Deslizar el pincel sobre las acuarelas. Poner los fantasmas propios sobre el papel, a manera de catarsis, porque es cierto que el dibujo tiene mucho de paliativo. Laura pinta para recordar su origen, para dar esperanza. En uno de sus lienzos, sus manos sostienen dos pasaportes, el venezolano y el colombiano. Y entonces, se pregunta: “Tú no eres de aquí. ¿O sí?”.
Sahú y las canciones capaces de unir a dos patrias hermanas:
Cuando suena la gaita de tambora de Venezuela, también estalla la cumbia colombiana, dos ritmos que calzan como engranajes. Aquí y allá resuena el bambuco o el joropo y otros sonidos que nacen desde las entrañas de dos países que, otrora, fueron una nación.

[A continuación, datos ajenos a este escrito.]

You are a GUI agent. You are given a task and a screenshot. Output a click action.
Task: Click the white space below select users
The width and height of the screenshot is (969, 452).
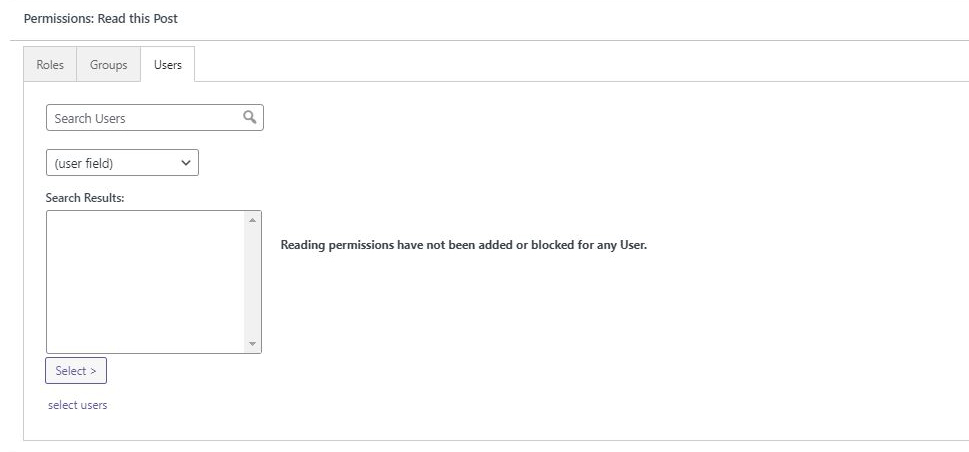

Así lo siente Sahú Castrillón, quien llegó hace más de dos años a Medellín y toda la vida, recuerda, se la ha jugado por la música: primero con la clásica y el jazz, luego su interés estuvo centrado en comprender de dónde procedían estos ritmos.
Por lo general, comenta Sahú, la música colombo-venezolana viene de la tradición, a manera de herencias que llevamos y traemos en nuestro camino como migrantes. En Medellín, dice, no ha parado de aprender: acaba de obtener su grado como tecnólogo en construcción de violas y violines del Sena y cuenta con un espacio en la institución en el que elabora cuatros y bandolas llaneras.

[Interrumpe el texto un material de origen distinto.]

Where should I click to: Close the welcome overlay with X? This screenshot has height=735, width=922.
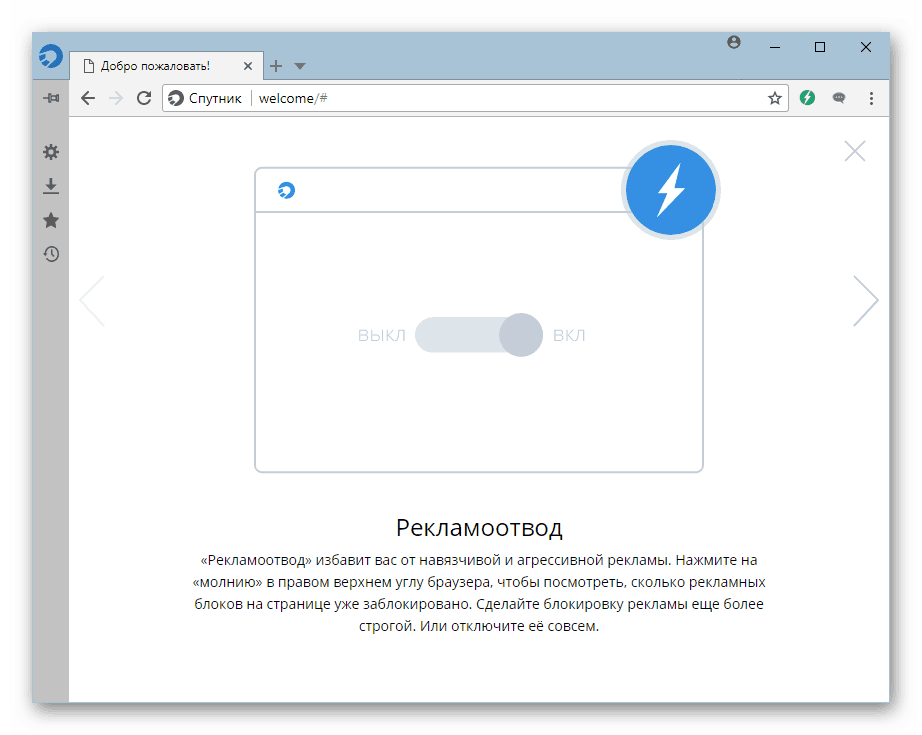(854, 151)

“Debo decir que soy el peor músico del mundo, porque me he encontrado gente tan perfecta que prefiero ser el peor”, dice. Es una broma, por supuesto, porque Sahú toca la percusión y diferentes instrumentos de cuerdas: guitarra, cuatro y bandola llanera. De su trabajo de investigación también nació el libro “De Medellín a Caracas, recopilando cantos”, el cual describe como una visión sobre la música de estos dos países vecinos. Pero si algo nombra con añoranza es su agrupación musical, Palenque Son Karibe, con la que se ha presentado en diferentes escenarios de ciudades venezolanas y colombianas.
A veces, comenta, cuando suenan los tambores y las gaitas, el público dice: “Esa melodía es nuestra” o “ese ritmo es de acá”. Pero entonces, dice Sahú, se sorprenden todos al saber que no, que no es de aquí, o allá, sino una mezcla de ritmos. “Queda demostrado que, entre Colombia y Venezuela, es más lo que nos une que lo que nos separa”.